Der hinkende Bote

Almanach für Matrosen, wie sie sein sollten

Deutschland 1918/3
Leipzig 30.11.1918

„Wir leben vollkommen ruhig u. gleichmäßig; es kommt uns seltsam vor, von ‚Revolution’ zu lesen, der Streit um die rote Fahne auf der Universität erscheint uns kindlich, alles ist hier in völligen friedlichsten Alltag getaucht.
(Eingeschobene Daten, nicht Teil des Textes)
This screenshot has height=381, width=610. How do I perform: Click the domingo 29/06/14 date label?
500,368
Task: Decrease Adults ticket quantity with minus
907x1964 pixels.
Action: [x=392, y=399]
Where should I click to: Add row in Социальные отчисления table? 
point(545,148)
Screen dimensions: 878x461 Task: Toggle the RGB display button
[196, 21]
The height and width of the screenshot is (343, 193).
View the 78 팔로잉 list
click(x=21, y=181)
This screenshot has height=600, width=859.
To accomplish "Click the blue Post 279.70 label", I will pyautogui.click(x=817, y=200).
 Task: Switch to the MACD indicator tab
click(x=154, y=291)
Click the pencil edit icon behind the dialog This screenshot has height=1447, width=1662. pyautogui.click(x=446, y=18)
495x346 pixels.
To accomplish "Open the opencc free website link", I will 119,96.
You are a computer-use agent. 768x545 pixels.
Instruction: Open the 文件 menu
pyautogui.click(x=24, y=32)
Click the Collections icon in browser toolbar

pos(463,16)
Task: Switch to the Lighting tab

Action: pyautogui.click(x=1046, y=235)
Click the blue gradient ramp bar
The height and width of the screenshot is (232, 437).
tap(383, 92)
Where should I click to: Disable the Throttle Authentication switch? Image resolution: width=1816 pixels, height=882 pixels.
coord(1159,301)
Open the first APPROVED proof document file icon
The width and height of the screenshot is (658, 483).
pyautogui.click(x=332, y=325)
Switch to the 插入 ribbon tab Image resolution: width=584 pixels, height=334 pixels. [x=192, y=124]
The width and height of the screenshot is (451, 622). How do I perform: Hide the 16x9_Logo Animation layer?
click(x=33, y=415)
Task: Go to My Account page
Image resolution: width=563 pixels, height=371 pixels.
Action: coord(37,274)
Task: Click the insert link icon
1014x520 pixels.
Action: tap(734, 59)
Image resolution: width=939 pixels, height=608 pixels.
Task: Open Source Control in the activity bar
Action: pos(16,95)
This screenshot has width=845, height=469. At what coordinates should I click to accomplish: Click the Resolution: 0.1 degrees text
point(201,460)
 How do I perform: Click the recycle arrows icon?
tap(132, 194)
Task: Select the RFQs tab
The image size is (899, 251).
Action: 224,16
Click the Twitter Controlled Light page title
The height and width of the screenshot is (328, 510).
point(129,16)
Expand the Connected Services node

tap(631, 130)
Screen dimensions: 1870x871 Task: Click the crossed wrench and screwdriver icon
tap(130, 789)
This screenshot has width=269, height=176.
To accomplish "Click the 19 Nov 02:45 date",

Und doch ersieht man aus den Zeitungen, dass das Chaos überall zunimmt, und doch ist es möglich, ja wahrscheinlich, dass wir in kurzem Bürgerkrieg u. alle möglichen Greuel hier wie in ganz Deutschland haben werden. Es ist mit dieser Revolution wie mit der ‚Leere des Schlachtfeldes’. Das meiste geht unterirdisch vor sich; am wenigsten weiß u. sieht, wer mitteninne steht.“


(Victor Klemperer Tagebücher)
Klemperer betreibt philologische Exercitien während eine Art von Revolution, von gesellschaftlichem Umbruch von statten geht. Nicht dass es mir fremd wäre: wenn man die Ereignisse nicht mehr fassen kann, ist es nicht die schlechteste Idee sich in ruhigere Gefilde zu begeben. Trotzdem erscheint es unzeitig.